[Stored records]
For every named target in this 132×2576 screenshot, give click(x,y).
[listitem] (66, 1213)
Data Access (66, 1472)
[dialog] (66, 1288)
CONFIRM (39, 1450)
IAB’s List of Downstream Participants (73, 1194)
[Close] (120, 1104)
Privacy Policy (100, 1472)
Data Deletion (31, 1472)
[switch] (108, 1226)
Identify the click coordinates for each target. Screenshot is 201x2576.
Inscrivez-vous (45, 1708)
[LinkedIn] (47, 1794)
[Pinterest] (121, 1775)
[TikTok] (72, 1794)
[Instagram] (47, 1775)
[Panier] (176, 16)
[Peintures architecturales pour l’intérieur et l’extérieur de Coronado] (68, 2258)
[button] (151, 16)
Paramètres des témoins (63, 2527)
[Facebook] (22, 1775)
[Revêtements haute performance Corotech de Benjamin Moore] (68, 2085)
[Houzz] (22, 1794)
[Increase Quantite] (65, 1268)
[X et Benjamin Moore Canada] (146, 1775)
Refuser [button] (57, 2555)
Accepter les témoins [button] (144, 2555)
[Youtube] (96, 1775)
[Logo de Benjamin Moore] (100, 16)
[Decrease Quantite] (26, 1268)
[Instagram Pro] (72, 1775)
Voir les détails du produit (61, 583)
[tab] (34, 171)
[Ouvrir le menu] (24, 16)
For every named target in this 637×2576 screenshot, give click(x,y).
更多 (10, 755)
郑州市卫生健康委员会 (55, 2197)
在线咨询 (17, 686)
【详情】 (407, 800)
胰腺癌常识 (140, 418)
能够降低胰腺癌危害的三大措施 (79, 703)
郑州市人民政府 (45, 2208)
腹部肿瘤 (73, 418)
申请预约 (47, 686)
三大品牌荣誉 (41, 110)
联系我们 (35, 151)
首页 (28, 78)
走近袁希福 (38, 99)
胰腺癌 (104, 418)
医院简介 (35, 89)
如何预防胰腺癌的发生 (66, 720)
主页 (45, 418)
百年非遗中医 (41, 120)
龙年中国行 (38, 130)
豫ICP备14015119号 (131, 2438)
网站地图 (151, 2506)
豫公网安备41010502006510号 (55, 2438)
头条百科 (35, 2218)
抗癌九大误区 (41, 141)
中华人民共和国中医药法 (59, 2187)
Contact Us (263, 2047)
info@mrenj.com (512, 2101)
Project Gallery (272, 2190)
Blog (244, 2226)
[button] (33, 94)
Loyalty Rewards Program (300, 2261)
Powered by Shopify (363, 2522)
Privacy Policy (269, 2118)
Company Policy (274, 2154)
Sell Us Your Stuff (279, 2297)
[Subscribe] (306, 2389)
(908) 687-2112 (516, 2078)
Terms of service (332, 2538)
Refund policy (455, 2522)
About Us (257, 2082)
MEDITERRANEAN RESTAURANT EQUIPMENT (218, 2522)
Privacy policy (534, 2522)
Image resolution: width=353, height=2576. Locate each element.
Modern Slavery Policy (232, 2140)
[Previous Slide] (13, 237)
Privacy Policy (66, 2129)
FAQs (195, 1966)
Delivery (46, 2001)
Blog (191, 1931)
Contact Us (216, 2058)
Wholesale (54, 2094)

▸ **What to do**
All of the data above should be reproduced exactly.

▸ **Response box**
For every named target in this 132×2576 screenshot, give click(x,y).
[listitem] (66, 1213)
Data Access (66, 1472)
[dialog] (66, 1288)
CONFIRM (39, 1450)
IAB’s List of Downstream Participants (73, 1194)
[Close] (120, 1104)
Privacy Policy (100, 1472)
Data Deletion (31, 1472)
[switch] (108, 1226)
Identify the click coordinates for each target. Screenshot is 201x2576.
Inscrivez-vous (45, 1708)
[LinkedIn] (47, 1794)
[Pinterest] (121, 1775)
[TikTok] (72, 1794)
[Instagram] (47, 1775)
[Panier] (176, 16)
[Peintures architecturales pour l’intérieur et l’extérieur de Coronado] (68, 2258)
[button] (151, 16)
Paramètres des témoins (63, 2527)
[Facebook] (22, 1775)
[Revêtements haute performance Corotech de Benjamin Moore] (68, 2085)
[Houzz] (22, 1794)
[Increase Quantite] (65, 1268)
[X et Benjamin Moore Canada] (146, 1775)
Refuser [button] (57, 2555)
Accepter les témoins [button] (144, 2555)
[Youtube] (96, 1775)
[Logo de Benjamin Moore] (100, 16)
[Decrease Quantite] (26, 1268)
[Instagram Pro] (72, 1775)
Voir les détails du produit (61, 583)
[tab] (34, 171)
[Ouvrir le menu] (24, 16)
For every named target in this 637×2576 screenshot, give click(x,y).
更多 (10, 755)
郑州市卫生健康委员会 (55, 2197)
在线咨询 (17, 686)
【详情】 (407, 800)
胰腺癌常识 (140, 418)
能够降低胰腺癌危害的三大措施 (79, 703)
郑州市人民政府 (45, 2208)
腹部肿瘤 (73, 418)
申请预约 (47, 686)
三大品牌荣誉 (41, 110)
联系我们 (35, 151)
首页 (28, 78)
走近袁希福 (38, 99)
胰腺癌 (104, 418)
医院简介 (35, 89)
如何预防胰腺癌的发生 (66, 720)
主页 (45, 418)
百年非遗中医 (41, 120)
龙年中国行 (38, 130)
豫ICP备14015119号 (131, 2438)
网站地图 (151, 2506)
豫公网安备41010502006510号 (55, 2438)
头条百科 (35, 2218)
抗癌九大误区 (41, 141)
中华人民共和国中医药法 (59, 2187)
Contact Us (263, 2047)
info@mrenj.com (512, 2101)
Project Gallery (272, 2190)
Blog (244, 2226)
[button] (33, 94)
Loyalty Rewards Program (300, 2261)
Powered by Shopify (363, 2522)
Privacy Policy (269, 2118)
Company Policy (274, 2154)
Sell Us Your Stuff (279, 2297)
[Subscribe] (306, 2389)
(908) 687-2112 (516, 2078)
Terms of service (332, 2538)
Refund policy (455, 2522)
About Us (257, 2082)
MEDITERRANEAN RESTAURANT EQUIPMENT (218, 2522)
Privacy policy (534, 2522)
Image resolution: width=353, height=2576. Locate each element.
Modern Slavery Policy (232, 2140)
[Previous Slide] (13, 237)
Privacy Policy (66, 2129)
FAQs (195, 1966)
Delivery (46, 2001)
Blog (191, 1931)
Contact Us (216, 2058)
Wholesale (54, 2094)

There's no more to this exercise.